20071015

spiritualized acoustic mainlines

Eu sou um adepto da sonoridade Spiritualizediana. Já passei gordas dezenas de horas a ouvi-la na versão tradicional, a eléctrica. Como tal, adquiri o bilhete para o concerto de sexta-feira assim que cheguei a Madrid. Algumas impressões sobre essa hora e meia, ainda que escrever sobre música não seja o meu forte.

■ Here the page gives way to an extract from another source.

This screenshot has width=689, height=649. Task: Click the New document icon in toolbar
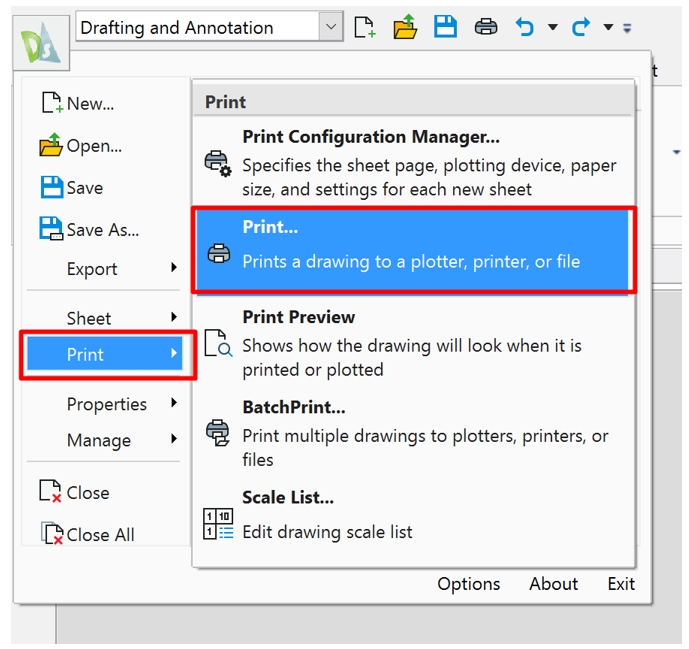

Jason Pierce, ou J. Spaceman, esteve clinicamente morto há dois anos. Assim mesmo, morto, devido a uma pneumonia causada por drogas. Spaceman já anda no rock desde o início dos anos 80, é uma testemunha e uma relíquia de outra época. Mas quis a providência que ele voltasse ao lado de cá: uma história de redenção, como em tantas músicas dos seus Spacemen 3 ou dos posteriores Spiritualized. Jason terá então acordado e percebido que estava vivo; num rasgo de iluminação resolveu ornamentar com novos arranjos as suas eléctricas criações. Suprimiu a distorção, foi buscar um quarteto de cordas e um coro gospel. Baralhou, partiu e deu de novo, enquanto afirmava que se limitava a aprofundar aspectos patentes mesmo nos momentos mais ruidosos. Arqueologia do space-rock? Introspecção solipsista e hermética?
O alinhamento de sexta-feira foi mais homogéneo em termos temáticos que cronológicos: Lord let it rain on me, Walking with Jesus, Lord can you hear me? e quejandos. A relação de Pierce com o sagrado é complexa e a tendência terá sido para se intensificar depois da sua experiência de vida-morte-vida. Mas já desde os anos 80 que vem explorando de modo obsessivo componentes religiosas. Deus, Jesus, almas, ondas e chuvas bíblicas, pecado, redenção, todo este bolo teológico é persistentemente amassado por ele. Também há referências indirectas: na serenidade estóica com que se desprende do mundo e levita rumo aos astros (outra fixação), na forma como se diz flutuar no binómio espaço-tempo, na concepção metafísica dos seus estados de espírito, na caracterização quase divina dos objectos amados. Do ponto de vista técnico, o quarteto de cordas, as cantoras de gospel e o piano estavam bem articulados com a voz de Spaceman e a sua guitarra. Os iniciais guinchos de feedback do microfone foram corrigidos. A atmosfera íntima da sala e o facto de a audiência estar em sintonia foi preponderante; pouco há de mais irritante que aqueles cretinos que não conseguem estar calados e sabotam o deleite a todos os outros. Em síntese, foi um concerto muito bonito e eu cumpri um dos meus desígnios musicais: escutar a Ladies and gentlemen, we're floating in space ao vivo.
A abrir actuou uma dupla de catalães com uma estética, sonora e visual, semelhante à dos Kings of Convenience. Tocaram uma versão do Leonard Cohen, That's no way to say goodbye, e não percebi mais nada porque o resto foi cantado em catalão (que me soava a esperanto). A noite foi encerrada pelos Soulsavers, coadjuvados por Mark Lanegan: guitarras sujas, voz cavernosa e também um par de cantoras gospel. Pareceu-me uma actuação sólida, mas encontrava-me sedado pelo brilho do concerto anterior. Num pico de referências cruzadas, tocaram uma versão de uma faixa dos Spain chamada... Spiritual.